Yaklaşık dört yıldır NOW TV’de katıldığım programlar nedeniyle haftada iki gün İstanbul’da kalıyorum.

İstanbul’a her gittiğimde de deprem ihtimalini düşünüyorum.

Bu düşüncem 6 Şubat 2023 gününden, yani Kahramanmaraş merkezli büyük depremlerden sonra bir çeşit kaygıya da dönüşmüş vaziyette.

Havaalanından otele, otelden kanala giderken, İstanbul içinde bir yerden başka yere geçerken çevremde gördüğüm o beton yığınlarına bakıyorum
ve her seferinde yaşanacak büyük bir deprem sonrasında ortaya çıkabilecek felaket gözümde canlanıyor.

İstanbul Depreminde ortaya çıkacak manzaranın 1999’da Marmara Depremi, 2023’te de Kahramanmaraş Depremi sonrasında gördüğümüz yıkımdan çok daha kötü olacağını düşündükçe de ürküyorum.

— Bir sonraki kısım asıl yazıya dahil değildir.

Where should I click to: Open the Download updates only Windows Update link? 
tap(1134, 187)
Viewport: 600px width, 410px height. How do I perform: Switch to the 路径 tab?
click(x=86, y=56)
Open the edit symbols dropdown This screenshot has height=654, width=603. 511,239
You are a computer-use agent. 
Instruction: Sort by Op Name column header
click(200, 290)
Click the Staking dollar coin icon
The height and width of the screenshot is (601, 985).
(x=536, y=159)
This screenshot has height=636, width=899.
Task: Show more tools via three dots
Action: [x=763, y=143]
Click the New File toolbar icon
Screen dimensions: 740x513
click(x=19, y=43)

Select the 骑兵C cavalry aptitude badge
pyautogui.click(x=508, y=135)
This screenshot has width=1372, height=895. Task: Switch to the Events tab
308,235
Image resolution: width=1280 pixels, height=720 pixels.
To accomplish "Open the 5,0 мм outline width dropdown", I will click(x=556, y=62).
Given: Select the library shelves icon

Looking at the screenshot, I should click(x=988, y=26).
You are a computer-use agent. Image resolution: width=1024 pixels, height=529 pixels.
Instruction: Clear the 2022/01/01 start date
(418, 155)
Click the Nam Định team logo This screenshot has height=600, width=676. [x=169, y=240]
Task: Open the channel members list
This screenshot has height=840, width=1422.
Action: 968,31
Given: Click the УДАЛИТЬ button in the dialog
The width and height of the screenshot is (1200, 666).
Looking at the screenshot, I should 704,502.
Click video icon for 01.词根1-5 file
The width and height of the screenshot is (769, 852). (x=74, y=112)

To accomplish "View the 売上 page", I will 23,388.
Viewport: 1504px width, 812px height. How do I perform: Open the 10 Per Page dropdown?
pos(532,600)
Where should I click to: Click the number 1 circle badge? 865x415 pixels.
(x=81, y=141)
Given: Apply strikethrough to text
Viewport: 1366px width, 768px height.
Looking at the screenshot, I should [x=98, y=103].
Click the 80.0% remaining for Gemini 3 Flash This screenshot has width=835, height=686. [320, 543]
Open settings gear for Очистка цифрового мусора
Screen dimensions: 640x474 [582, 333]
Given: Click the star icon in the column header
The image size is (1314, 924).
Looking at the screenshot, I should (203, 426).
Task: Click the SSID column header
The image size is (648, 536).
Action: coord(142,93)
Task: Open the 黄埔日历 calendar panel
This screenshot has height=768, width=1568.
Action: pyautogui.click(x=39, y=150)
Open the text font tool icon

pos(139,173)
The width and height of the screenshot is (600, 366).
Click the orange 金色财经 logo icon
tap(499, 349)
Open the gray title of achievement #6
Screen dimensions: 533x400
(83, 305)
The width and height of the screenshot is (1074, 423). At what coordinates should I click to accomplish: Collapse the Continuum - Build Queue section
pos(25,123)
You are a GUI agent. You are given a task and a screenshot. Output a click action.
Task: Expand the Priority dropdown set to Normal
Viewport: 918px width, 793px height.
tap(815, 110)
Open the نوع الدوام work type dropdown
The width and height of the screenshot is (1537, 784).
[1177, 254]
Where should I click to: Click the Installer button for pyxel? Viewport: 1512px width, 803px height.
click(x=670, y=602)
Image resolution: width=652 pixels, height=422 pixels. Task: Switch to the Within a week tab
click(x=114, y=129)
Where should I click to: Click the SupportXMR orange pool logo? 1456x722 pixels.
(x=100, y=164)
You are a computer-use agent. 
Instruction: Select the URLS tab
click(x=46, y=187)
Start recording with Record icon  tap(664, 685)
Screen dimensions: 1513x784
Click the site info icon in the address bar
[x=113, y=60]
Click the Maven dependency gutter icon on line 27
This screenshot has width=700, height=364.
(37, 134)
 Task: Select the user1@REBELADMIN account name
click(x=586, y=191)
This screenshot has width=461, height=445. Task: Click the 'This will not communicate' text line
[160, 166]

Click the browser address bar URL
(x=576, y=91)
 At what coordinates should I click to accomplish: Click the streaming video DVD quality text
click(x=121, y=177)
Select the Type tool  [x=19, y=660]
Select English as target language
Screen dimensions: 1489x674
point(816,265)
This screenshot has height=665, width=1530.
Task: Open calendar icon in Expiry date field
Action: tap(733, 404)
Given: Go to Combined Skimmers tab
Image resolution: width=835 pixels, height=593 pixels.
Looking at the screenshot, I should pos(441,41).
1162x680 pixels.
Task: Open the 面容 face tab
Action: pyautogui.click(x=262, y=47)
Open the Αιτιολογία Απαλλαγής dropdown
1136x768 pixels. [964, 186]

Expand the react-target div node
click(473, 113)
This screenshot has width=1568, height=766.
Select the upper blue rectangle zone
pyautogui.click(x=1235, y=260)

Kendimi ne kadar rahatlatmaya çalışsam da İstanbul depremine İstanbul’da yakalanmaktan da özellikle korkuyorum.

***

6.2’lik son depremden sonra kaygılarım biraz daha derinleşti. Bu depremin 7 ve üzeri şiddetinde olacak büyük deprem öncesindeki son uyarılardan biri olduğuna inanmaya başladım.

Türkiye’yi yönetenlerin, durumun ciddiyetini kavramaları, İstanbul’un ihtiyacı olan depreme hazırlık çalışmalarını hızla hayata geçirmeleri gerekiyor.

1999 Marmara ve 2023 Kahramanmaraş Depremi Anadolu tarihinin en büyük yıkımlarına sebep olmuştu.

Anadolu’nun değişik yerlerinde yaşanan depremler, irili ufaklı sarsıntılar da fay hatlarının üzerinde yaşadığımız gerçeğini bize sürekli hatırlatıyor.

Buna karşın, üzerinde durduğumuz zemini altımızdan çekip alan ürkütücü sarsıntıyı bizzat yaşayıncaya dek deprem gerçeğiyle yüzleşemiyoruz.

Tersine 7 ve üzerinde gerçekleşecek olası bir depremde 600 bin konutun yıkılacağını ya da oturulamaz hale geleceğini bizzat söyleyen devlet yetkilileri de biz vatandaşlar da deprem gerçeği karşısındaki kayıtsız kalmayı sürdürüyoruz.

***

Bir başka nokta daha var: İstanbul halkı Ekrem İmamoğlu’nu başkan seçerken, depreme hazırlık konusunda da görev ve sorumluluk yüklemişti.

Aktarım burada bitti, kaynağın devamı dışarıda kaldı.